◆ **WHAT YOU HAVE TO DO**
Pull out every line in the listing below that contains the string "icon".

◆ **DATASET CONTENT**
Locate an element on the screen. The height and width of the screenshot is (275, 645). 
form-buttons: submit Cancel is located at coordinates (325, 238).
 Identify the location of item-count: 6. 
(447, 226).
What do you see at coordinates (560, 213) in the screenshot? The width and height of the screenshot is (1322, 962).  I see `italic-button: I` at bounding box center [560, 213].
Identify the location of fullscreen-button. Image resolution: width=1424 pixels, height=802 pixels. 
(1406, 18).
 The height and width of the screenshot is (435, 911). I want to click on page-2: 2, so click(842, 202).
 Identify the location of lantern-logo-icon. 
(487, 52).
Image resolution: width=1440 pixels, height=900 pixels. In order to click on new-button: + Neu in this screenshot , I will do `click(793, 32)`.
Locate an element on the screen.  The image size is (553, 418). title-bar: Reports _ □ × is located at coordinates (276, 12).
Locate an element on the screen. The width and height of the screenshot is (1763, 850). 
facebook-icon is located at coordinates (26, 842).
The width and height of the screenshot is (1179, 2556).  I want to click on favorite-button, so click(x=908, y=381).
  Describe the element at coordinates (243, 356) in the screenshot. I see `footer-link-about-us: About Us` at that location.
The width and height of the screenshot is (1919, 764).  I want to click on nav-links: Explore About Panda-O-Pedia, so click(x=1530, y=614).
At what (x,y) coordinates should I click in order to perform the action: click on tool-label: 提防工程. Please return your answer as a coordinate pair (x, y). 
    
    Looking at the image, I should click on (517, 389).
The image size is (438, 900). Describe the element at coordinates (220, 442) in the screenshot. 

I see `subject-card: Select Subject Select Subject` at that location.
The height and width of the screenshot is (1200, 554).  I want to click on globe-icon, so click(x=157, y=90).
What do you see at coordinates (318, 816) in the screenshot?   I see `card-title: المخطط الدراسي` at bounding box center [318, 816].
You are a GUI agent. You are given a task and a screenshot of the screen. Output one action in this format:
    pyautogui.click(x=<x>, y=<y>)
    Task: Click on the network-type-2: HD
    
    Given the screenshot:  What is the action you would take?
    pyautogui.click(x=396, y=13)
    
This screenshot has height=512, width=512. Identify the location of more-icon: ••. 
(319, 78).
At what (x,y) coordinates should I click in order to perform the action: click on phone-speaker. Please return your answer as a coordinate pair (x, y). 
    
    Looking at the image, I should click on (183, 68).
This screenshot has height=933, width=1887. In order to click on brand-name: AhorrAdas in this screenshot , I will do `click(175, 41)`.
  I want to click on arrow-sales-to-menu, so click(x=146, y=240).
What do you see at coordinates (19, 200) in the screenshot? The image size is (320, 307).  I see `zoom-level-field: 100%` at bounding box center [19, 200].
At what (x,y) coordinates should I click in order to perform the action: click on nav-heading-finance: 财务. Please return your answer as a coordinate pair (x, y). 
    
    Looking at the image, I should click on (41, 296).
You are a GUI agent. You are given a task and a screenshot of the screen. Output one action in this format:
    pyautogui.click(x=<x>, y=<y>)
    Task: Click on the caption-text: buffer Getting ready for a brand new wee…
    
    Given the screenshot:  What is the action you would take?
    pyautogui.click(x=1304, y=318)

◆ **EXERCISE OUTPUT**
 Identify the location of lantern-logo-icon. 
facebook-icon is located at coordinates (26, 842).
The height and width of the screenshot is (1200, 554).  I want to click on globe-icon, so click(x=157, y=90).
This screenshot has height=512, width=512. Identify the location of more-icon: ••. 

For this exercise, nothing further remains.